Task objective |
Look through the records below for the line holding "Viewport: 715px width, 784px height.". Write it out exactly, with each following line through the line holding "Viewport: 1024px width, 421px height.".

(Dataset items)
□ □ □ □ □

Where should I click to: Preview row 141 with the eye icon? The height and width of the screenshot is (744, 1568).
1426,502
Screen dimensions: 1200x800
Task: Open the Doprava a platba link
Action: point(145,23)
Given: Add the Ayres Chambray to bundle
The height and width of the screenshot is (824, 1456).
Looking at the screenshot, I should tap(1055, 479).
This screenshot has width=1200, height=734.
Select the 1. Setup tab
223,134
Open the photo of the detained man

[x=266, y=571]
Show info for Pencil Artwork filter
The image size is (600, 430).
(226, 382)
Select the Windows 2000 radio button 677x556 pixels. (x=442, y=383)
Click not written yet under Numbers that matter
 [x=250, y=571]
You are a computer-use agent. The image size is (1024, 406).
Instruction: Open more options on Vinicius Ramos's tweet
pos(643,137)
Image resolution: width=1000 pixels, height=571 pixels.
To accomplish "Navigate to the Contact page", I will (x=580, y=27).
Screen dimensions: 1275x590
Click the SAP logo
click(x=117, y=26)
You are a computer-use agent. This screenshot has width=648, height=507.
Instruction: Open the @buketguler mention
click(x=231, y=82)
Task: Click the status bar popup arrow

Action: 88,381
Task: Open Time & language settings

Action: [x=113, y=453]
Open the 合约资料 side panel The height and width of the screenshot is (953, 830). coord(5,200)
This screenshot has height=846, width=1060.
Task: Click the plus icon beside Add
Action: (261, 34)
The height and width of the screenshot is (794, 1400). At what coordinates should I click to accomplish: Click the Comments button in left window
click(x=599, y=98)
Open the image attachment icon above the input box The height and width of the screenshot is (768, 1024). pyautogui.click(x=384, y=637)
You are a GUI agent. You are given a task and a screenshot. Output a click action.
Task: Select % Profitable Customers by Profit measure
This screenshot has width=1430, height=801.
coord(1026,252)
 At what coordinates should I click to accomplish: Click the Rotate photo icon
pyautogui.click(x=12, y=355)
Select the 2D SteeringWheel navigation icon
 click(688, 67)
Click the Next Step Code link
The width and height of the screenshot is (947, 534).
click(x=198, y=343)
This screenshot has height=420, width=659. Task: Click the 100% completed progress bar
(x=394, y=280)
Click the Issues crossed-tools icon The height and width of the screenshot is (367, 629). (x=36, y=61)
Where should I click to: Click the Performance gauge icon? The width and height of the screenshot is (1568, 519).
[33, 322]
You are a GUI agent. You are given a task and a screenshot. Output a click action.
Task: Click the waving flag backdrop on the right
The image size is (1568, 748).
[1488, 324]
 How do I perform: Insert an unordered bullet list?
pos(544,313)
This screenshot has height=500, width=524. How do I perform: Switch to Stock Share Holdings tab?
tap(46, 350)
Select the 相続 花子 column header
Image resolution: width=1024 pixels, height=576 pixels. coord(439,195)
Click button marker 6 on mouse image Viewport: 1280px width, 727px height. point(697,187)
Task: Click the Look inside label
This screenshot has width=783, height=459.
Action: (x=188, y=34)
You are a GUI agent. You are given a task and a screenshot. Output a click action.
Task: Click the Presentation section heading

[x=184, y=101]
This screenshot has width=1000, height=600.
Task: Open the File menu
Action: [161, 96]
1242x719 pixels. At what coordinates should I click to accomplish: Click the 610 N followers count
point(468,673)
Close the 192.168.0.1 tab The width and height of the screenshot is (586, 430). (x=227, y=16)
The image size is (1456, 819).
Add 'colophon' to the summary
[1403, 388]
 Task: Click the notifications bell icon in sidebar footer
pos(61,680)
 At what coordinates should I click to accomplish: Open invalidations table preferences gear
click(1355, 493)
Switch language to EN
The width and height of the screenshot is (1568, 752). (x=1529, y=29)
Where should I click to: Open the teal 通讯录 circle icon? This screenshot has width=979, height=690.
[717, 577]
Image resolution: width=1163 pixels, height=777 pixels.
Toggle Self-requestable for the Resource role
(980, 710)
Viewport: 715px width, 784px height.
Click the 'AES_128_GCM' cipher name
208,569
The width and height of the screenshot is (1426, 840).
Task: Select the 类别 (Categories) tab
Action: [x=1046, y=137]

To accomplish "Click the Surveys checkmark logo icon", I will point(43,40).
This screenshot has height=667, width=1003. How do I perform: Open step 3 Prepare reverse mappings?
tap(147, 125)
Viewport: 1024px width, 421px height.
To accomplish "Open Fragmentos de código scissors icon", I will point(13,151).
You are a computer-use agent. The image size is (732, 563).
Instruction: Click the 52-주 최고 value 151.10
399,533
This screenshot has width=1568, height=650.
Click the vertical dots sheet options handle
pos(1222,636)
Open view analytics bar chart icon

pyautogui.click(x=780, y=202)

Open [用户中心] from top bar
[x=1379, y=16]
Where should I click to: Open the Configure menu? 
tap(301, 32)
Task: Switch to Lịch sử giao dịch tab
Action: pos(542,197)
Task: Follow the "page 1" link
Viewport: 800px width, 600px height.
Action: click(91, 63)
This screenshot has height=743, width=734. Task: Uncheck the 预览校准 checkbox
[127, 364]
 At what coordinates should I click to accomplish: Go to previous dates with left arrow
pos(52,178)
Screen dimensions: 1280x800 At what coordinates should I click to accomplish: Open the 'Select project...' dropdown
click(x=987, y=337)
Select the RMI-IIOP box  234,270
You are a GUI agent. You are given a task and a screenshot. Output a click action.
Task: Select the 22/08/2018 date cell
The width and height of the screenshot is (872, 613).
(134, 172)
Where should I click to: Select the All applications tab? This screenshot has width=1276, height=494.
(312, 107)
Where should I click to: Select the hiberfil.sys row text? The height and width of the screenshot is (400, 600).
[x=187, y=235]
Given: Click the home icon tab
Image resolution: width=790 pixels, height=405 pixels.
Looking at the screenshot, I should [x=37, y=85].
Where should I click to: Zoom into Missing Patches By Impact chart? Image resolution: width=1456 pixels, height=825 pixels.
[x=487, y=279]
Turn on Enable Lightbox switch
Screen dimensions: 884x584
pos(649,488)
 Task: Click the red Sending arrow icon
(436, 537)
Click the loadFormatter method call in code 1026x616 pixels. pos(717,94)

□ □ □ □ □

Exercise solution |
Viewport: 715px width, 784px height.
Click the 'AES_128_GCM' cipher name
208,569
The width and height of the screenshot is (1426, 840).
Task: Select the 类别 (Categories) tab
Action: [x=1046, y=137]

To accomplish "Click the Surveys checkmark logo icon", I will point(43,40).
This screenshot has height=667, width=1003. How do I perform: Open step 3 Prepare reverse mappings?
tap(147, 125)
Viewport: 1024px width, 421px height.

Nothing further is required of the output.